On Wed, Jul 22, 2015 at 10:09 AM, sankarshan <foss.mailinglists at gmail.com>
wrote:

> On Wed, Jul 22, 2015 at 9:12 AM, Anand Chitipothu <anandology at gmail.com>
> wrote:
> > On Mon, Jul 20, 2015 at 10:48 AM, sankarshan <
> foss.mailinglists at gmail.com>
> > wrote:
>
> >> At that scale, the requirements are not just a multiplier of 200
> >> workshops in 2 months. But you already know that. The question is,
> >> what happens once the 10K workshops are done for one year and how to
> >> fund at that scale?
> >
> >
> >  That is a good problem to worry about. But with the small scale of about
> > 50-100 workshops/month we can start with no money involved model that we
> > have used for Python Month and slowly evolve into paying some small
> > honorarium to workshop trainers to cover travel and other minor expenses.
> > There are multiple options for funding. We can approach PSSI or PSF for
> > funding. Sponsorships could be other option, but too early to worry
> about.
>
> If you do feel that the progress forward on this topic would be via an
> independent community project which draws upon multiple available
> sources for funding, then I would think it would be prudent to move
> ahead without much by way of discussion. For what it is worth, "as
> part of PSSI" or, "under the PSSI umbrella" aren't absolute mandates
> to pull this off.

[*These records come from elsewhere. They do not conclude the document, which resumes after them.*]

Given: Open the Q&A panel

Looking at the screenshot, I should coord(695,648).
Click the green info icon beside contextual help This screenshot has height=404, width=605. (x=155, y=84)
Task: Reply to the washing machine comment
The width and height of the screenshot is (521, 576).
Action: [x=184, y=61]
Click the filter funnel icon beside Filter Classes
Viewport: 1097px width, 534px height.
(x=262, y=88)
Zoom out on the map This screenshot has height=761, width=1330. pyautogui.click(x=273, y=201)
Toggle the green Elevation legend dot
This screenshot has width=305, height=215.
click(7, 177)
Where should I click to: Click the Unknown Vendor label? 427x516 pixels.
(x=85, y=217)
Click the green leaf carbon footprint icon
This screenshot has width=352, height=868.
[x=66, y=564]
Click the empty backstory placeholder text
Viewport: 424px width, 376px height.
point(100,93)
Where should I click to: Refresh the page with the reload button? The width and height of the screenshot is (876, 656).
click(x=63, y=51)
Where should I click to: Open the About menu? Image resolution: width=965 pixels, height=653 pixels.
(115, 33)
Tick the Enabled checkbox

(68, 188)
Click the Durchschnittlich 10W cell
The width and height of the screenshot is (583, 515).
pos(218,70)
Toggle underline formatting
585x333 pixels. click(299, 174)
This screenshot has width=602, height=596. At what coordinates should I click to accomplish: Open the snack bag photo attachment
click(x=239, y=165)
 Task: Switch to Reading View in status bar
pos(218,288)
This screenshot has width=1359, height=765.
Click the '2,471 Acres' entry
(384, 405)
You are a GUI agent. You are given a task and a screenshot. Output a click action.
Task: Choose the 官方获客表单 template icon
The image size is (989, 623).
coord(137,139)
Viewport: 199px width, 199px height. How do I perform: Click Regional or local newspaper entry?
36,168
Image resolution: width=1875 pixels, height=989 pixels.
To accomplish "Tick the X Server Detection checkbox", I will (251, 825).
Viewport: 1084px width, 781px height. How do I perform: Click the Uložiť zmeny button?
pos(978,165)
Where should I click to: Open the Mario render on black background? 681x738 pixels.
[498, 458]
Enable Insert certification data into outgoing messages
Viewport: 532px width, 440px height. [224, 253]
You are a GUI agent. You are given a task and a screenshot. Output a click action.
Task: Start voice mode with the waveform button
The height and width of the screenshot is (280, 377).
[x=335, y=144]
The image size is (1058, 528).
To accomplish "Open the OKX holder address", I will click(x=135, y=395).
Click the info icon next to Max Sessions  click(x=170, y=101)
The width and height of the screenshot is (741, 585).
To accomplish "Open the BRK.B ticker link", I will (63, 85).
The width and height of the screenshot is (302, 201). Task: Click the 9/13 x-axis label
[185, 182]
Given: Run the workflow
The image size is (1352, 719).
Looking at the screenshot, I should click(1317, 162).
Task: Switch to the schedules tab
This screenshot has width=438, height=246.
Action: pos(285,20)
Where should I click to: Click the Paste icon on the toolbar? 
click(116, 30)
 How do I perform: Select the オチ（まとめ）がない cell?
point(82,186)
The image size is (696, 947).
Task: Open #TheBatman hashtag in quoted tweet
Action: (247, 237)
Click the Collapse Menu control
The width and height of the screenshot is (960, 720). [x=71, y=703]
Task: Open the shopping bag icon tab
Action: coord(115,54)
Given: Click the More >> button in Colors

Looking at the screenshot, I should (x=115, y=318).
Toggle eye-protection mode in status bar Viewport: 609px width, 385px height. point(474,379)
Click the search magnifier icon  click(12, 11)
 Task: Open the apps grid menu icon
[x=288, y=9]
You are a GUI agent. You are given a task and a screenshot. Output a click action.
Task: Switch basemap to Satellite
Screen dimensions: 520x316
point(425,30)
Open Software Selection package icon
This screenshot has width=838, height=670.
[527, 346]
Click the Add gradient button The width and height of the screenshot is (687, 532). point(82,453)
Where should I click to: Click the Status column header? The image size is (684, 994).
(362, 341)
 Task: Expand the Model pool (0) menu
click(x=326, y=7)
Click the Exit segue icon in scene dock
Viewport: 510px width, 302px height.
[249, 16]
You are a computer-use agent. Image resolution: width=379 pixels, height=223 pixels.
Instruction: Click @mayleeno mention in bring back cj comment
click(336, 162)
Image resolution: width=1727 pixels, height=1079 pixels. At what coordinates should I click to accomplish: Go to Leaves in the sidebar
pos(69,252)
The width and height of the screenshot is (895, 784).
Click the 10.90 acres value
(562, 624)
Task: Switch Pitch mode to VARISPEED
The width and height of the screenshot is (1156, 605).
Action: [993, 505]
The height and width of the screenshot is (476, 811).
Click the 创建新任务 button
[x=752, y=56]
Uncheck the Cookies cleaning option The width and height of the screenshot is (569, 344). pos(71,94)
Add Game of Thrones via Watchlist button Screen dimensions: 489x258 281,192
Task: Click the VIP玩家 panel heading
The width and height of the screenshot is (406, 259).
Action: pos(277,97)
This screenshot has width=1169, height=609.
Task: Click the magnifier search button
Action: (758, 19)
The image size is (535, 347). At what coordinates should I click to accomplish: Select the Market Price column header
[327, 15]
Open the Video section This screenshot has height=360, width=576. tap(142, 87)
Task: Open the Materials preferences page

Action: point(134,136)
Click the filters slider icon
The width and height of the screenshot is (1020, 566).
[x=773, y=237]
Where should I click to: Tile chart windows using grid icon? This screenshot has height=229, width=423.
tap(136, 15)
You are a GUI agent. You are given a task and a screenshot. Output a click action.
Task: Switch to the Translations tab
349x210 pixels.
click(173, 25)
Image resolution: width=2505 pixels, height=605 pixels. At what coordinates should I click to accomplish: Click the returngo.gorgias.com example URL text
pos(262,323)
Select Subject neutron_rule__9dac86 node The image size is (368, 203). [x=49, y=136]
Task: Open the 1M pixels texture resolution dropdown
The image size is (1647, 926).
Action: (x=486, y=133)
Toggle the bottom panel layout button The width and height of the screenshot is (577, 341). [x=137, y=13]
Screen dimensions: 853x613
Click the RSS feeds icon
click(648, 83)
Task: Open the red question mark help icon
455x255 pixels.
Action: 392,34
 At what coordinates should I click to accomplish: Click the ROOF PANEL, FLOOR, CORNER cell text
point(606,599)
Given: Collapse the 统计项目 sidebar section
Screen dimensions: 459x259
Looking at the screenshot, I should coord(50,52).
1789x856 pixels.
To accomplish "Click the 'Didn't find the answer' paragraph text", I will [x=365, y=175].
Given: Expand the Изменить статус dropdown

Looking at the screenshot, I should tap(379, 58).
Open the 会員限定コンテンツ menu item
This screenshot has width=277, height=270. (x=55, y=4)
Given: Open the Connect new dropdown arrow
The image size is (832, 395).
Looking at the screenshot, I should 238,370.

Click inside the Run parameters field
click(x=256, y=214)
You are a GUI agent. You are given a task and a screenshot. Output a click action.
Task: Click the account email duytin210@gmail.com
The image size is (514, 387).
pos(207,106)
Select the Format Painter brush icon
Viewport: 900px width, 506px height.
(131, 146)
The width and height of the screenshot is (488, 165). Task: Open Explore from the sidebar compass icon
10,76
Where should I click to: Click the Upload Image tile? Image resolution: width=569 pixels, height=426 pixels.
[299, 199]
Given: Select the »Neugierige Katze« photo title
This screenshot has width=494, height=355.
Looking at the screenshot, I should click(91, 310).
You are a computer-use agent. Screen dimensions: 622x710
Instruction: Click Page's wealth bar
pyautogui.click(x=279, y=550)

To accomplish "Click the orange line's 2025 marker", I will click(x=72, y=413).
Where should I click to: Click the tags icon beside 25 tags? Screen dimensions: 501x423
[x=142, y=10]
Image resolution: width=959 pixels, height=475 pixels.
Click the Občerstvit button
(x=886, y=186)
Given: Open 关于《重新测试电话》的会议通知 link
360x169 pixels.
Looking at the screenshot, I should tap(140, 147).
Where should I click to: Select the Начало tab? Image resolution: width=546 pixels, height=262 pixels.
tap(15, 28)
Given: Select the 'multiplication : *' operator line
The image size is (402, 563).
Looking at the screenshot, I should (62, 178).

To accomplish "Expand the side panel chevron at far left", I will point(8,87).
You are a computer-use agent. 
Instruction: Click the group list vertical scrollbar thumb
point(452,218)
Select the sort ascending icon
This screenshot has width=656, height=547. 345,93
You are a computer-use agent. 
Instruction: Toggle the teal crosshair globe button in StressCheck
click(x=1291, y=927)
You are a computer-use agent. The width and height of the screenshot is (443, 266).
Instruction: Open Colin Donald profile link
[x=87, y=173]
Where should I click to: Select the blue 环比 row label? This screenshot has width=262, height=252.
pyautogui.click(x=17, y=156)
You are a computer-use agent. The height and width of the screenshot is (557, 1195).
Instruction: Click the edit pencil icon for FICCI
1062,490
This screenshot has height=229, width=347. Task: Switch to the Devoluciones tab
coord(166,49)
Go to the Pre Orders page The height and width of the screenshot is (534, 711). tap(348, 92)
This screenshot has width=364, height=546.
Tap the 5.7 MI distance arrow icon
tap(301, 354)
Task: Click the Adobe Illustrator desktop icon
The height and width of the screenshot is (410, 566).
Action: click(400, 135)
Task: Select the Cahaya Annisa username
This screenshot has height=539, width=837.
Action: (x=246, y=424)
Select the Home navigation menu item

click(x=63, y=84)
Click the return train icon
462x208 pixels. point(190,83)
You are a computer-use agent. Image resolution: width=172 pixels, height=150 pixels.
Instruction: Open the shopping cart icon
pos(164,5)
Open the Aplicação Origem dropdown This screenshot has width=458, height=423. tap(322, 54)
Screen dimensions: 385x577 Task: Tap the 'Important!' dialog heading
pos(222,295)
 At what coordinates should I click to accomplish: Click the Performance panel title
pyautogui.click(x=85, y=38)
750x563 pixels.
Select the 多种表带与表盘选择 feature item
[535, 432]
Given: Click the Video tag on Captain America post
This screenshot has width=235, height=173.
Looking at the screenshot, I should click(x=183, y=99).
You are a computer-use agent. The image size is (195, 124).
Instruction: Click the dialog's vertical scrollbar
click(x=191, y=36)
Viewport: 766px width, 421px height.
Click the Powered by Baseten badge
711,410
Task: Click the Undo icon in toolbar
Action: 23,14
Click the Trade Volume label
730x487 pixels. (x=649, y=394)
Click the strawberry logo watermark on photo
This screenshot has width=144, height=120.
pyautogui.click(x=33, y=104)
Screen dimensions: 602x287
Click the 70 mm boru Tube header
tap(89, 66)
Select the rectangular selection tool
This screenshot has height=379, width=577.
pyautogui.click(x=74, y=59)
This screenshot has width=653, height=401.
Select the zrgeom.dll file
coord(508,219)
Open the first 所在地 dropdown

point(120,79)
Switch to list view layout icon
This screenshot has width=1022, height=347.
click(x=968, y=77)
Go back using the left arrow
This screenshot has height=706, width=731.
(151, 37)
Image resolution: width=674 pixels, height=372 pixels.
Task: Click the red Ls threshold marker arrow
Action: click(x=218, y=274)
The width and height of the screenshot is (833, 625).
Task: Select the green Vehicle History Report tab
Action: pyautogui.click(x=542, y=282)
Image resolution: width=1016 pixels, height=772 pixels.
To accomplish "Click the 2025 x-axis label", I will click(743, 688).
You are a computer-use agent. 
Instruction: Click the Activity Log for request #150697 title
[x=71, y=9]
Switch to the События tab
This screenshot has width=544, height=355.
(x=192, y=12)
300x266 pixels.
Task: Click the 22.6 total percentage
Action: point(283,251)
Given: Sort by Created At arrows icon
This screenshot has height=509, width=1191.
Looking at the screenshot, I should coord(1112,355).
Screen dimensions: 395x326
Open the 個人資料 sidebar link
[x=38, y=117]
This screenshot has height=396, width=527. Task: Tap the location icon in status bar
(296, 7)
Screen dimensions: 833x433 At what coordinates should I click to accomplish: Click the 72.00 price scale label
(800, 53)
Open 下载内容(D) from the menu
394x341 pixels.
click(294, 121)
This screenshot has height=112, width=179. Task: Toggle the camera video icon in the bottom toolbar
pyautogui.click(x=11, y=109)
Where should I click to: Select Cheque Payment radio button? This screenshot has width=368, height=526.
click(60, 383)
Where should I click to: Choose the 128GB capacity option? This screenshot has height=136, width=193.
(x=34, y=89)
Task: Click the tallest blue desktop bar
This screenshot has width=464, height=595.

Although they may provide a structured manner to
> handle and disburse funds (and this I am purely speculating from the
> perspective of 'existing organizations have standard flows for inbound
> and outbound requests').
>

My only worry is that going with PSSI impose too much structure that it
adds unnecessary burden.

Instead of worrying about how to spend money and book keeping, we can give
something like a small honorarium to workshop speakers and let them manage
buying stickers, travel expenses instead of we managing the expenses.

I'm sure we can come up with lot of innovative ideas to keep these kind of
overheads low.


>> > Option 2 - Let Python Express evolve as independent community project
> >> >
> >> > This means Python Express can make decisions freely, move fast and
> have
> >> > the
> >> > luxury of making mistakes once in a while. Also much easier to manage
> if
> >> > we
> >> > need to spend some money.
> >> >
> >> > I'm very much in favour of #2 because that gives lot more freedom for
> >> > the
> >> > project to evolve.
> >>
> >> What is the charter of the "independent community project"?
> >
> >
> > It would very unstructured I guess. People discuss in a mailing list and
> > make decisions.
>
> *This* is the part which is slightly puzzling. If you are planning
> big, you shouldn't bet against that growth. In other words, if the
> goal is audacious, then you should do absolutely everything necessary
> to ensure that the extraneous parts of the goal (organization
> structure, fund flows, trainer selection) are watertight and well
> grounded. I comprehend the thought process behind the unstructured
> aspect of the project, my take is that it would be an impediment in
> the long term.
>

My point here is I don't to decide a structure and impose on the
volunteers. Lets discuss and come up with a structure that sounds
reasonable to every one. I think building the structure is also part of the
project and that'll evolve as we go ahead.